What to work on —
a) Translate this sentence from the transfer function estimate description into Spanish: "txy = tfestimate(x,y,window) uses window to divide x and y into segments and perform windowing."
b) Carry the transfer function estimate description forward from its last syntax entry, adding a few more entries in the same style.

Source excerpt start

# tfestimate

Transfer function estimate

## Description

txy = tfestimate(x,y) finds a transfer function estimate, txy, given an input signal, x, and an output signal, y.

• If x and y are both vectors, they must have the same length.

• If one of the signals is a matrix and the other is a vector, then the length of the vector must equal the number of rows in the matrix. The function expands the vector and returns a matrix of column-by-column transfer function estimates.

• If x and y are matrices with the same number of rows but different numbers of columns, then txy is a multi-input/multi-output (MIMO) transfer function that combines all input and output signals. txy is a three-dimensional array. If x has m columns and y has n columns, then txy has n columns and m pages. See Transfer Function for more information.

• If x and y are matrices of equal size, then tfestimate operates column-wise: txy(:,n) = tfestimate(x(:,n),y(:,n)). To obtain a MIMO estimate, append 'mimo' to the argument list.

example

txy = tfestimate(x,y,window) uses window to divide x and y into segments and perform windowing.

txy = tfestimate(x,y,window,noverlap) uses noverlap samples of overlap between adjoining segments.

txy = tfestimate(x,y,window,noverlap,nfft) uses nfft sampling points to calculate the discrete Fourier transform.

txy = tfestimate(___,'mimo') computes a MIMO transfer function for matrix inputs. This syntax can include any combination of input arguments from previous syntaxes.

Source excerpt end
Data rows start

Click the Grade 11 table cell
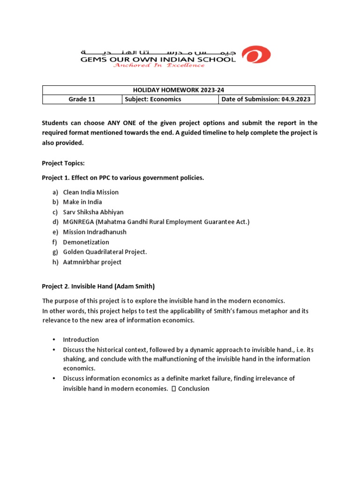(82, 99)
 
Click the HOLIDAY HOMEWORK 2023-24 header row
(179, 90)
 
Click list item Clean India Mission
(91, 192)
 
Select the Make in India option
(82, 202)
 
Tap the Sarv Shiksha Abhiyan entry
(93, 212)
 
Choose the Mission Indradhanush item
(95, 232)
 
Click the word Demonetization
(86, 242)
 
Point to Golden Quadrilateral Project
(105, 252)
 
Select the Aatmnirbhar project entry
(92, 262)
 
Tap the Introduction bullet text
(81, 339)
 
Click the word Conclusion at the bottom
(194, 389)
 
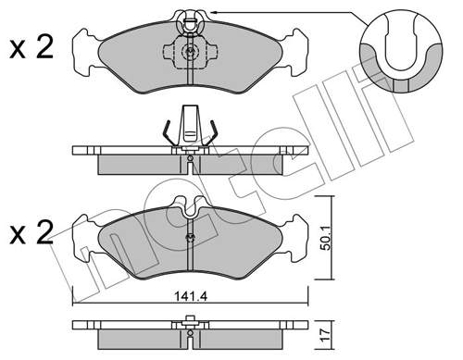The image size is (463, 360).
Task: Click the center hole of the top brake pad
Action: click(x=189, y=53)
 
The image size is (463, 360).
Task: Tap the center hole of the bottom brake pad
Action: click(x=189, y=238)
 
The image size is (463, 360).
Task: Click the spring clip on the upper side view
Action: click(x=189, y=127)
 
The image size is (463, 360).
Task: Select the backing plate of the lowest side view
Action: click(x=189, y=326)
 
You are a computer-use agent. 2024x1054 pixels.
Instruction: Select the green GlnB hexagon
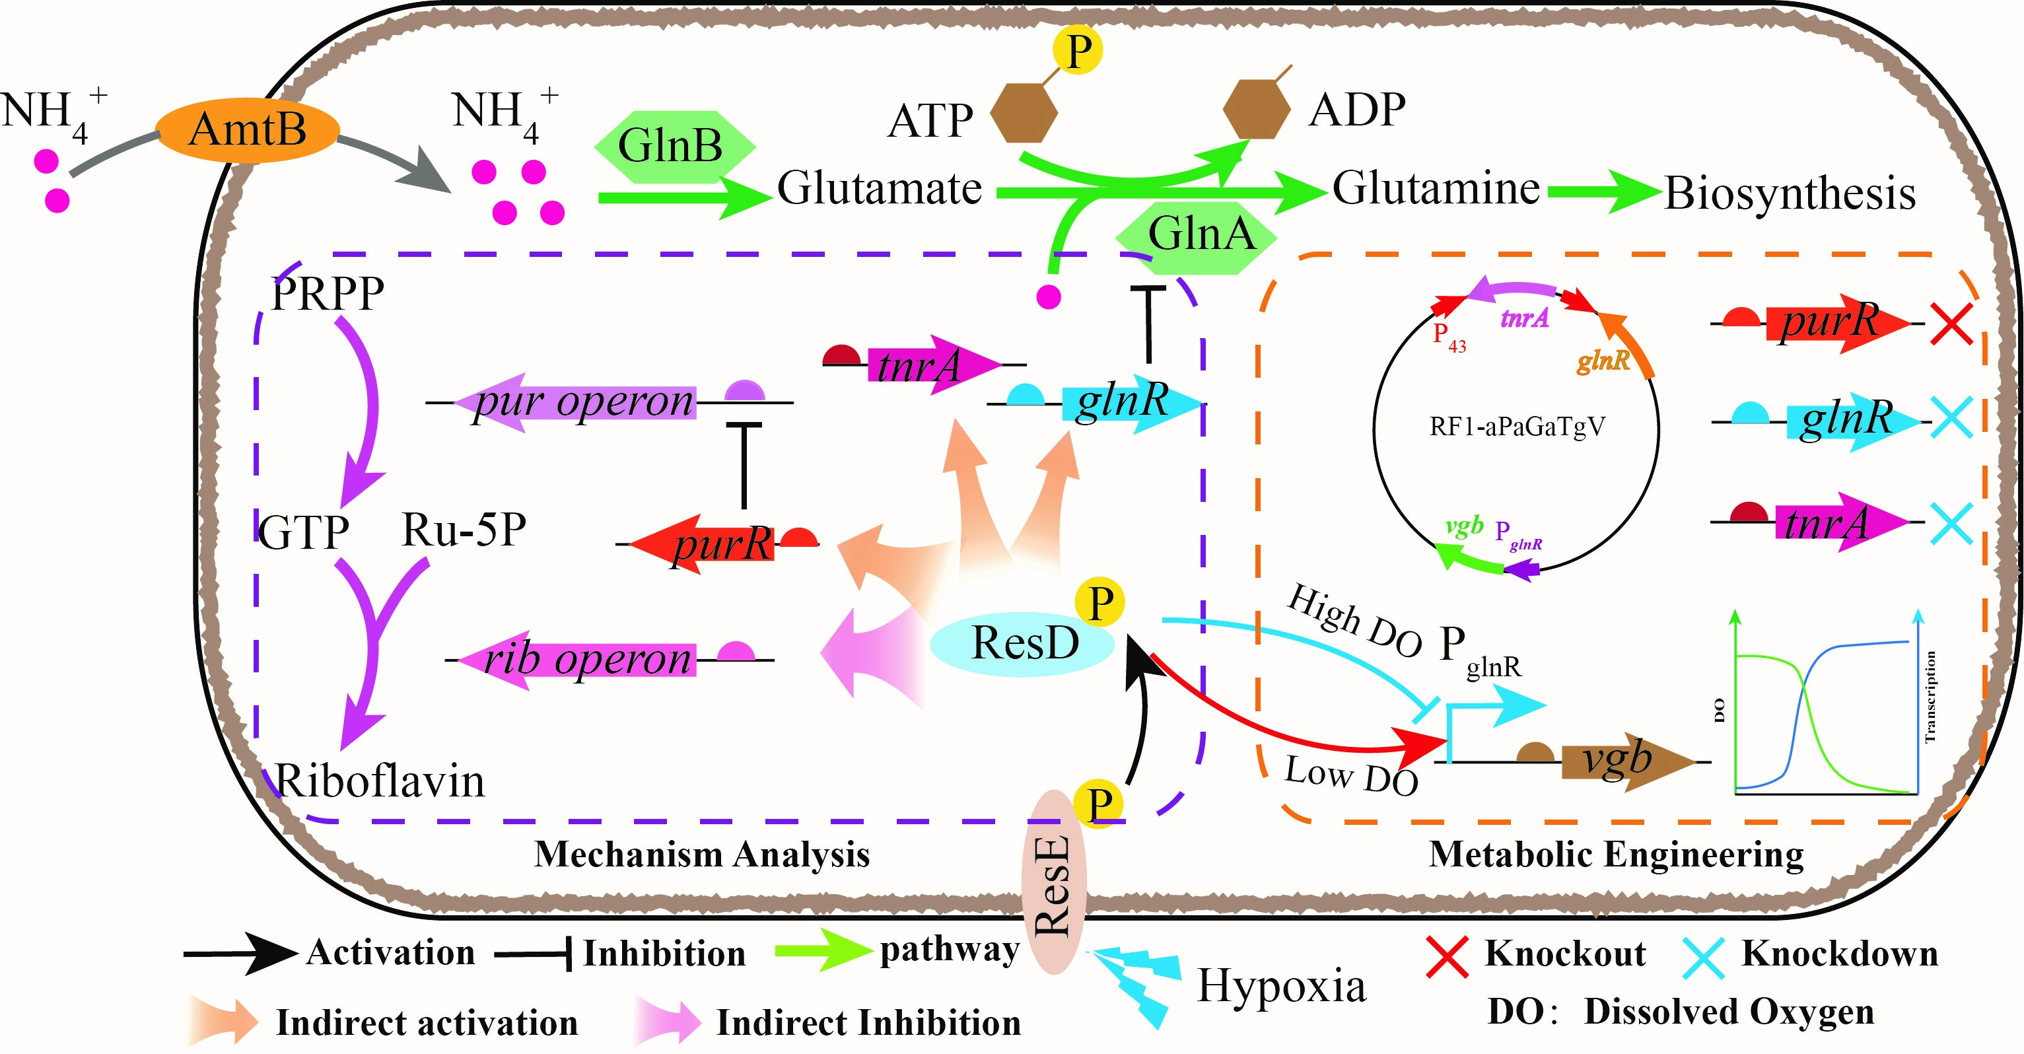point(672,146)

Data rows end
Data rows start

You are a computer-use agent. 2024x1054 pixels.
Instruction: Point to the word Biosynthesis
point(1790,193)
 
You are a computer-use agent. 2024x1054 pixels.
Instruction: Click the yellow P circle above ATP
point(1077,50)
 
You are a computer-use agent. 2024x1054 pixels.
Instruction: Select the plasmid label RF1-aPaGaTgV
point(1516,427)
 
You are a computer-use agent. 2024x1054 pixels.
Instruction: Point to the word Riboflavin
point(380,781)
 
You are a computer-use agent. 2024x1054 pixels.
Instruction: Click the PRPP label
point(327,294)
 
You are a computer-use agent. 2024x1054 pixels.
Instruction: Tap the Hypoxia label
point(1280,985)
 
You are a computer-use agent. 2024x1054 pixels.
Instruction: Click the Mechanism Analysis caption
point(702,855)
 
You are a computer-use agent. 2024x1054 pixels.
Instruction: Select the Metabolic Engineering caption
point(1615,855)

Data rows end

Exercise results —
a) txy = tfestimate(x,y,window) utiliza window para dividir x e y en segmentos y aplicar el enventanado.

b)
[txy,w] = tfestimate(___) returns a vector of normalized frequencies, w, at which the transfer function is estimated.

example

[txy,f] = tfestimate(___,fs) returns a vector of frequencies, f, expressed in terms of the sample rate, fs, at which the transfer function is estimated. fs must be the sixth numeric input to tfestimate. To input a sample rate and still use the default values of the preceding optional arguments, specify these arguments as empty [].

[txy,w] = tfestimate(x,y,window,noverlap,w) returns the transfer function estimate at the normalized frequencies specified in w.

[txy,f] = tfestimate(x,y,window,noverlap,f,fs) returns the transfer function estimate at the frequencies specified in f.

[___] = tfestimate(x,y,___,freqrange) returns the transfer function estimate over the frequency range specified by freqrange. Valid options for freqrange are 'onesided', 'twosided', and 'centered'.

example

[___] = tfestimate(___,'Estimator',est) estimates transfer functions using the estimator est. Valid options for est are 'H1' and 'H2'.

tfestimate(___) with no output arguments plots the transfer function estimate in the current figure window.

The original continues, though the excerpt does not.